I've been home for one year and, in that time, have directed over $1.8 million in business to my husband's law firm. And taken care of two kids. And my dad. And have had two previous employers ask me to come back whenever I'm ready. I think my "outlook" is just fine.
Anonymous
11:53, I like you.
Anonymous
Anonymous wrote:
Anonymous wrote:I'm a WOHM who doesn't think a SAHM is a good choice for my workplace. I admit it. Our outlooks are just too different.


And your job is what? And it requires your colleagues to have your same "outlook"?

I've been home for one year and, in that time, have directed over $1.8 million in business to my husband's law firm. And taken care of two kids. And my dad. And have had two previous employers ask me to come back whenever I'm ready. I think my "outlook" is just fine.


I bet the first poster is one of those people you look at and wonder why they bothered having children. Not to mention sound like a miserable place to work.

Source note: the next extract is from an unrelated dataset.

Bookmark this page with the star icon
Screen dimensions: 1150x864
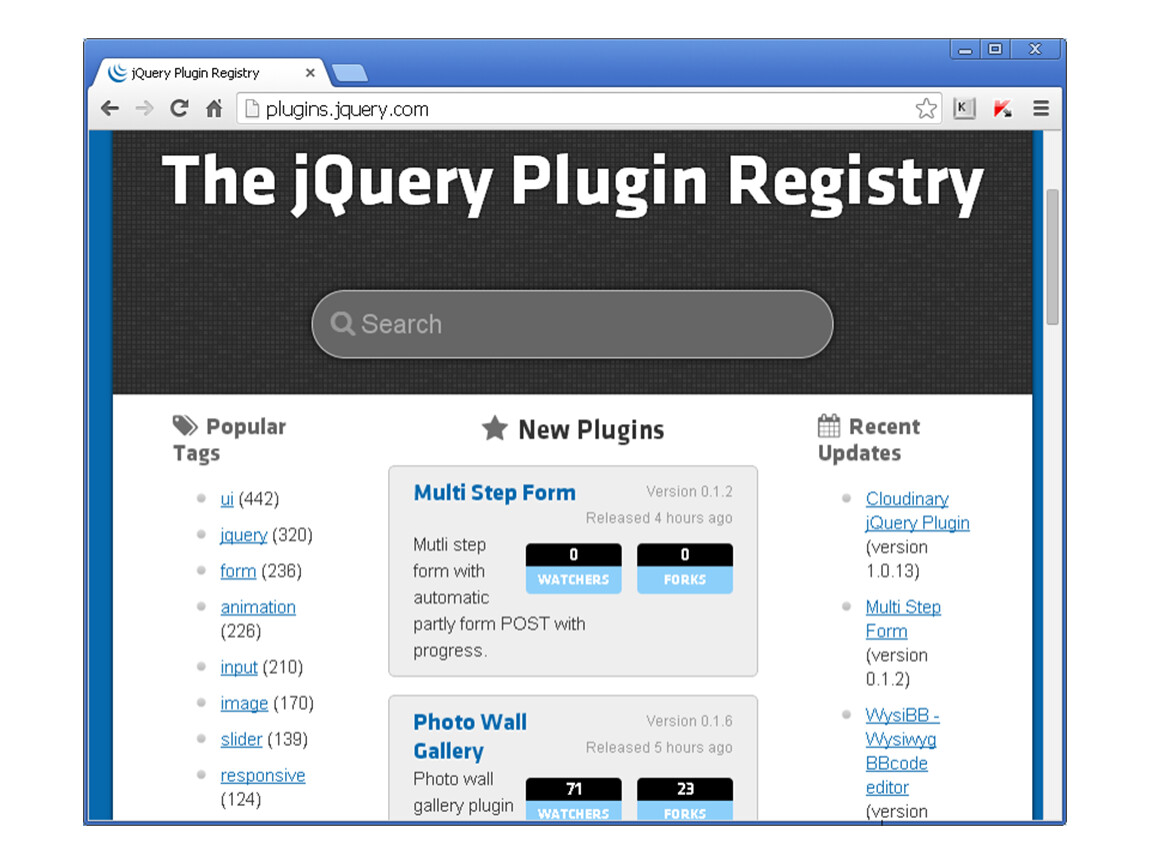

I'm the 160K/yr poster and am thrilled to have found opportunities that pay well and allow for a wonderful work like balance. I'm also happy to have stayed home for 2 wonderful years and then have a soft entry back into work via PT employment. However, I'm an optimistic person and don't predict gloom and doom, so I think when you have an attitude like that good things come your way.
Anonymous
Exactly what is my "outlook" (I'm a SAHM)? And to the PP, what is your "outlook" that is so different?

Serious generalizing and stereotyping going on.
Anonymous
9:37 , 10:02, 11:51 -- thanks for the insights and more positive outlook. I don't want to get tangled in the more negative stuff posted because I have enough on my plate!

I have definitely kept up a volunteer position outside of kids' school (though do that too), and done other things in our community (education related) over the years.

I had someone reach out when I asked, who is in the same field with similar advice (volunteer / do temp projects if possible, to prove your skills and then be in the running if-when something more solid becomes available).

He was a man with a wife at home full time with 3 young kids -- I found that heartening and refreshing. So easy to assume everyone already established is stony faced and unhelpful but often they're out there if you choose to look for it.

Anonymous
I'm a SAHM who recently returned to work PT after 3 years staying home with my kids. I went back to my old company to find out if they had any opportunities and they were excited to match me with their needs.